TAREAS POR REALIZAR —
A: En el texto sobre las elecciones, ¿con cuántos simpatizantes se han quedado los tres participantes?
B: Reproduce textualmente las entradas a partir de la línea que contiene "You are a computer-use agent. The" y hasta la línea que contiene "pos(131,89)", ambas incluidas.

Militancia resignada
Nos encontramos en las vísperas de nuestra fiesta democrática; los telones se han cerrado, las casillas están por abrirse y las promesas por olvidarse. Los indecisos, que nunca son pocos, han cobrado particular relevancia en las elecciones venideras. Los resultados, como muchas veces en la historia de este país, parecían vislumbrarse meses antes de comenzadas las elecciones. Ambos bandos están bien definidos, y aunque la fuerza opositora de este país no ha hecho más que, como es costumbre, desprestigiar y denostar a los «tibios y grises» por su indecisión y su óptica centrista, su única opción ha sido apelar secretamente a la simpatía de este posible elector. Como es evidente, en tiempos de polarización, son el único grupo restante por convencer, pero nadie se atrevió a llamarlos —abiertamente— a su lado. Como resultado, los tres participantes se han quedado con el mismo número de simpatizantes con el que empezaron. Tal vez la desesperación y la negativa por llamar al voto del indeciso sean la razón principal del egocéntrico y desmoralizante escenario en el que se sostiene una supuesta victoria, que se respalda en un elector de «misteriosas intenciones».

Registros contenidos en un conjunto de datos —
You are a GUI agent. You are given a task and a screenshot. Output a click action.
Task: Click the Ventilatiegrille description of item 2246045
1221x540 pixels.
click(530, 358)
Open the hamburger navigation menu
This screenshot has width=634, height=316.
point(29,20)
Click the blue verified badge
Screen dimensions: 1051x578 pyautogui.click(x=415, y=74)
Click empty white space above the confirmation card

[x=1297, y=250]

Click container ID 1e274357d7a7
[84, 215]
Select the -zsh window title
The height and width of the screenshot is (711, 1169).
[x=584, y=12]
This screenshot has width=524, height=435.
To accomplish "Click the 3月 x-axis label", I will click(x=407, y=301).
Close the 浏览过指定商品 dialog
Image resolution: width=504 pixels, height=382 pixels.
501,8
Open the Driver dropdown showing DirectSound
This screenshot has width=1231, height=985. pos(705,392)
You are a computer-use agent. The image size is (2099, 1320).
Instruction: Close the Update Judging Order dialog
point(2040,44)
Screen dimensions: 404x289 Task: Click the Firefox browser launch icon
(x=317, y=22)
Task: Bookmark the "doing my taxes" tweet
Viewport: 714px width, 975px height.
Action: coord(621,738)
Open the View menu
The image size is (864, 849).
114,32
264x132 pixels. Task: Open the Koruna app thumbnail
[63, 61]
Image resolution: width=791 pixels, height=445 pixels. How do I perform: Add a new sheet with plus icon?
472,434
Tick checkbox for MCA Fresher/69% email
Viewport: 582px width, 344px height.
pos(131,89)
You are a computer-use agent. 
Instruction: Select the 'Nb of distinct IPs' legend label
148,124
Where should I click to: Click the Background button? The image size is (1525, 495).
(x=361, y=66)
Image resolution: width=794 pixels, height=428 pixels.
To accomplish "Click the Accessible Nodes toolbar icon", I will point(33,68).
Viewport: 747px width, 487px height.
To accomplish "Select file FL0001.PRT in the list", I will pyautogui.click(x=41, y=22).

SOLUCIONES POR TAREA —
A: Con el mismo número de simpatizantes con el que empezaron.

B:
You are a computer-use agent. The image size is (2099, 1320).
Instruction: Close the Update Judging Order dialog
point(2040,44)
Screen dimensions: 404x289 Task: Click the Firefox browser launch icon
(x=317, y=22)
Task: Bookmark the "doing my taxes" tweet
Viewport: 714px width, 975px height.
Action: coord(621,738)
Open the View menu
The image size is (864, 849).
114,32
264x132 pixels. Task: Open the Koruna app thumbnail
[63, 61]
Image resolution: width=791 pixels, height=445 pixels. How do I perform: Add a new sheet with plus icon?
472,434
Tick checkbox for MCA Fresher/69% email
Viewport: 582px width, 344px height.
pos(131,89)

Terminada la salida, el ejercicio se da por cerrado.